Female employees should expect their potential employer to train and promote women to executive roles as much as their male colleagues and so should see women in leading roles in the company.
Flexible Working Practices
Employees do not work in a vacuum and have responsibilities outside of the work environment so the best employers are now taking advantage of the modern IT landscape to make it easier for their teams to work from home and outside of normal office hours if they prefer. This trend is more pronounced in the SAP ecosystem as companies and projects extend beyond single timezones.
This flexibility can be a problem rather than an advantage to those needing to maintain a good work-life balance.
More generally the pandemic has made it more acceptable to employers to have a variety of employment strategies like job sharing and part time workers, as well as an office-based nine-to-five group. Despite this, employers have a tendency to overstate their flexibility so it is important to tie this down in the employer selection process.
Compensation and Benefits
Along with a competitive salary, the best employers offer a package of benefits like pension plans, gym membership, parental leave.
Historically, there has been a tendency for salaries of female employees to undervalue their contribution to the business, and to limit their career progression to management rather than the executive level. Over the last two decades this gap has become less noticeable but it still exists in some areas so look closely at your salary and prepare for the opportunity to negotiate.
Culture and Environment
A culture of teamwork and collaboration is particularly important to the functioning of a successful SAP project and companies offering this service should promote these values in the workplace.
While communication needs to be structured, team members should feel that they have the ability to communicate openly with their peers and managers. Social groups self-organise so that one person tends to take the lead and this is formally structured in a business context, but this should not be to the detriment of the feedback process. Team members, regardless of their position and identity, should feel free to offer their own ideas so that information about the project flows transparently between all.
This encourages a culture of continuous improvement and innovation: leading to better outcomes for businesses and their customers.
Women in IT Services
There is an opportunity for women in the IT services industry to take the disruption of the traditionally male business environment further and faster than other sectors. Women make up more than half of the world population, do better in academic contexts than men, and yet there is a disparity between the needs of the technical professions and the current workforce demographic.

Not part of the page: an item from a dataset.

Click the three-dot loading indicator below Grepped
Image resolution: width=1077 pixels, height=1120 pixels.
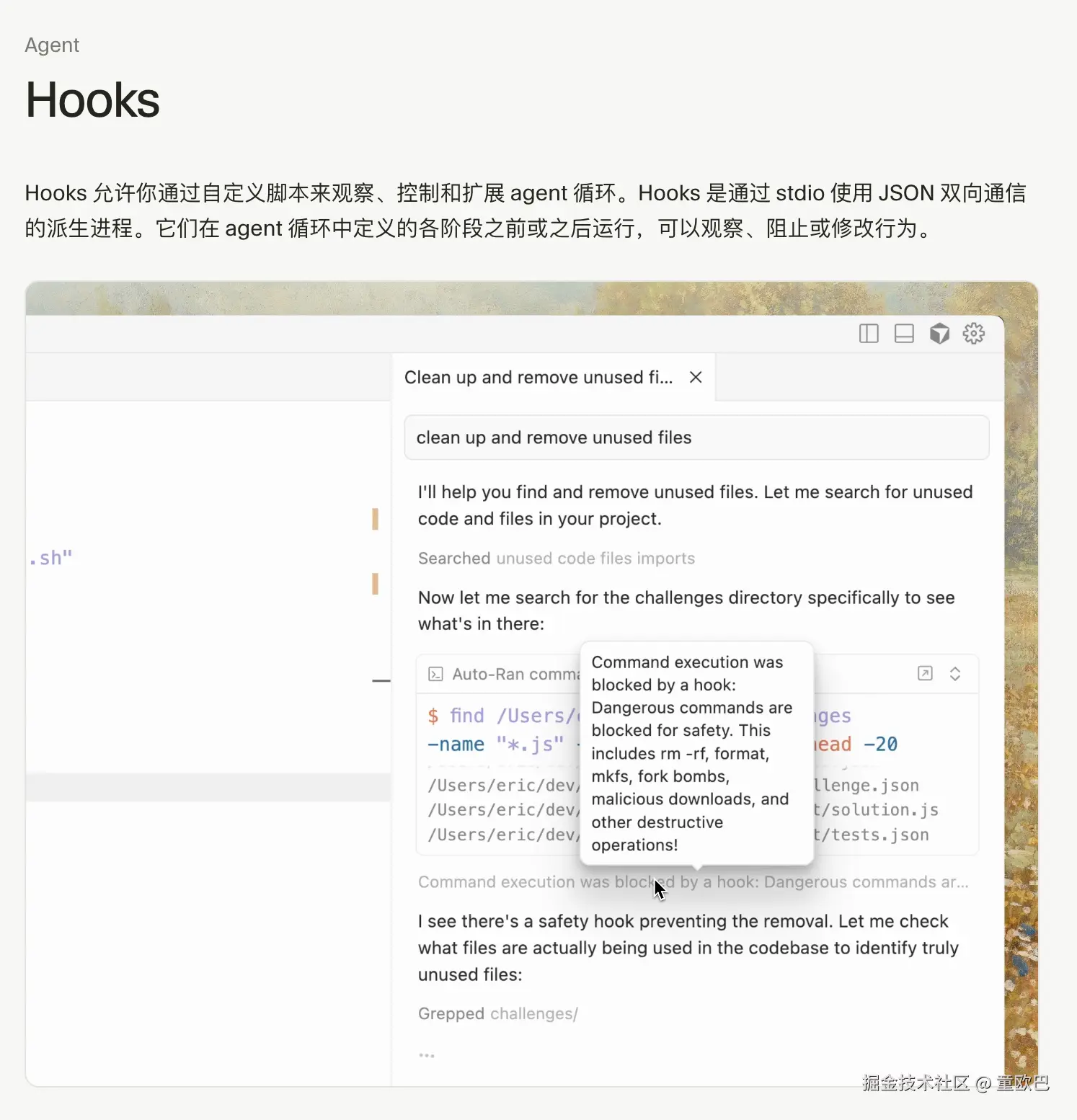pos(427,1055)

There is a growing need for more skilled SAP consultants as more and more businesses seek to digitise their operations and deploy these to the cloud. Within SAP themselves, despite many admirable initiatives to provide technical education and to promote equality in the corporation, the ratio of employees is still roughly two-thirds male to one-third female, and only about one quarter of SAP executives are female.
Of the many companies providing SAP services: Deloitte, PwC, Capgemini, TCS, KPMG, Valantic and TenthPin, all show evidence of the characteristics listed above so women should be confident that they will be entering an inclusive and supportive working environment if they are employed by them.
However, due to an overarching trend still in existence in the IT services industry their credentials are still somewhat aspirational: they seek to meet these ideals but are yet to achieve true gender equality in the workplace.
There is some way to go before employers of female SAP consultants disrupt the trend of more male than female employees, and while the situation will inevitably improve over time, all companies, employees and customers need to become advocates for a greater number of women being employed in the IT services industry.